当社会开始“看见”国家:AI驱动的权力透明化革命
几个世纪以来,国家的形成与强化伴随着其‘使社会清晰化’的能力——通过统计、档案、法律将纷繁复杂的社会纳入可管理的范畴。如今,AI正在赋予社会前所未有的能力,去解读、分析、监督那台曾经唯一拥有全景视角的机器。这不仅仅是技术的进步,这是一场关于‘谁有权看见谁’的权力革命。
核心观点:以AI为代表的信息处理能力平民化,正在引发一场深刻的政治权力结构变迁:传统上由政府单方面对社会进行‘透视’与管理的‘利维坦之眼’模式,正在被社会反向‘透视’政府的‘数字复眼’模式所挑战,这既可能赋能民主问责,也潜藏着民粹操纵与隐私侵蚀的双重风险。
政治学家詹姆斯·C·斯科特在其经典著作《国家的视角》中揭示了一个核心命题:现代国家的构建与运作,依赖于其‘使社会清晰化’的能力。从人口普查、土地测量、标准化语言到城市规划,国家通过一系列技术手段,将复杂、凌乱、多维的社会现实,简化为清晰、统一、可计量、可管理的数据点。

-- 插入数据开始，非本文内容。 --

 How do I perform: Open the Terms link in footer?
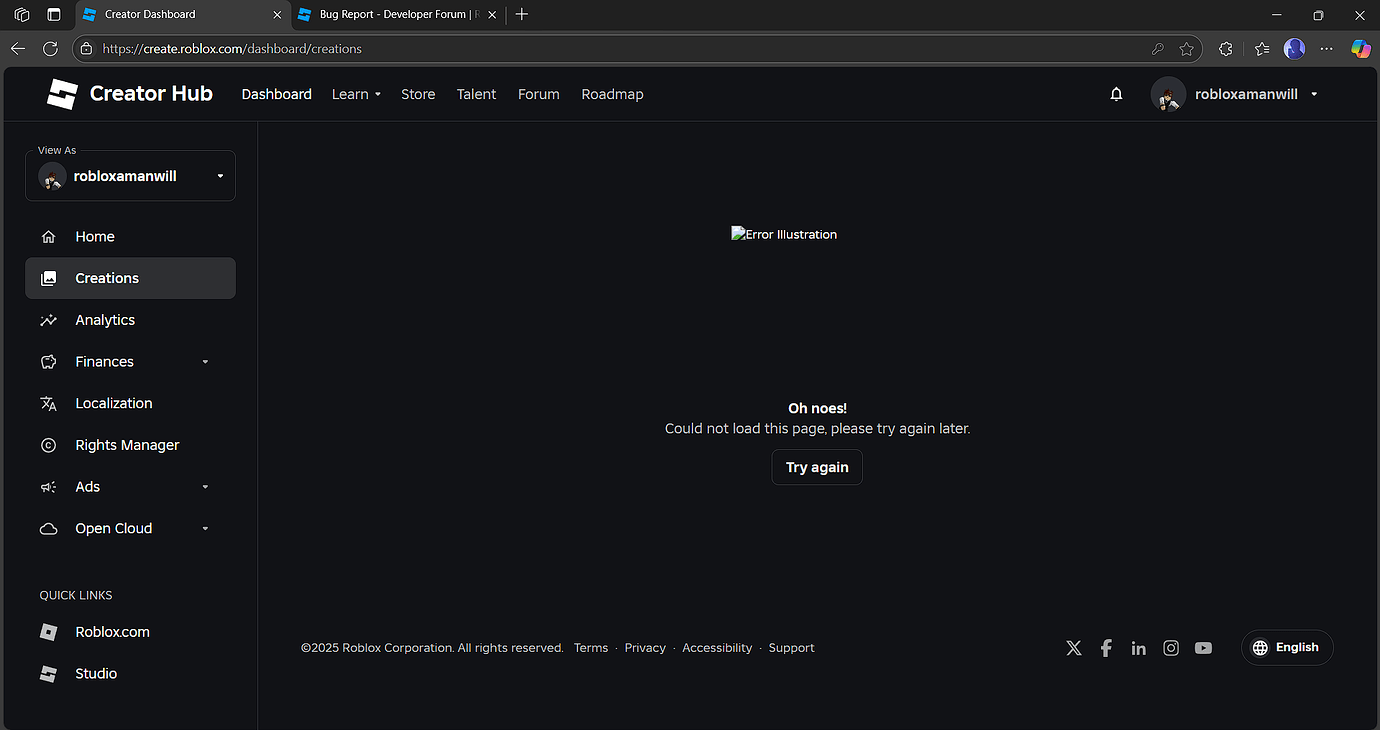[x=590, y=647]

这双‘利维坦之眼’是国家权力得以实施的基础,但也天然地制造了一种信息不对称:国家能看到社会,而社会却难以看清国家的内部运作。这种不对称是传统治理模式的基石,也是问责制始终面临的根本性挑战。
如今,材料中AI研究者提出的愿景,正在动摇这一基石。他指出,政府问责的瓶颈从来不是信息获取——各国政府事实上产生了海量的数据,如法律条文、预算案、听证会记录、采购合同、游说披露信息等——而是信息处理能力。理解一份4000页的综合法案,追踪某项条款在立法过程中的每一次修改及其背后的利益关联,分析特定议员投票记录与其竞选资金源的隐秘模式,这些都需要极高的时间成本、专业知识和分析能力。历史上,只有极少数的‘看门人’——如调查记者、专业智库、利益集团的分析师——能够部分地承担起这种‘反向透视’的工作。而AI,特别是大型语言模型和多模态分析工具,正在以前所未有的规模降低这种能力门槛。

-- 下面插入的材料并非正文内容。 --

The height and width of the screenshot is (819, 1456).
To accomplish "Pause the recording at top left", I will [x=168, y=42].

这意味着什么?这意味着‘利维坦之眼’的垄断正在被打破。社会不再仅仅是被观察、被分类、被管理的客体,它正在获得一双甚至无数双‘数字复眼’。任何一个公民团体、一家媒体、甚至一个感兴趣的个体,理论上都可以利用开源工具,对政府产生的海量数据进行深度挖掘。他们可以构建法案修改的自动追踪器,可视化特殊利益集团与立法成果之间的网络,实时分析政府开支中的异常模式,或者将冗长的市政会议记录转化为可搜索、可摘要、可质疑的知识库。这种‘反向透视’的能力,正在将传统上封闭在政治黑箱中的许多过程,暴露在数字化的阳光之下。
其潜在的民主赋能效应是巨大的。首先,它可能显著提高政治腐败和不当行为的发现概率与成本。当分析不再是少数专家的专利时,隐蔽的勾连更难藏身。其次,它能促进更精细、更基于事实的公共讨论。选民可以超越口号和意识形态标签,去具体考察代表们的实际投票与利益关联。第三,它可能催生新的公民参与形式。社区可以更有效地监督本地政府的 zoning(分区)决策、教育预算分配或警务数据,推动更贴近民意的治理。这实质上是在技术层面,为‘知情同意’这一民主基本原则提供了新的实现路径。社会不再仅仅是被动地接受治理结果,而是能更主动地理解、甚至介入治理过程。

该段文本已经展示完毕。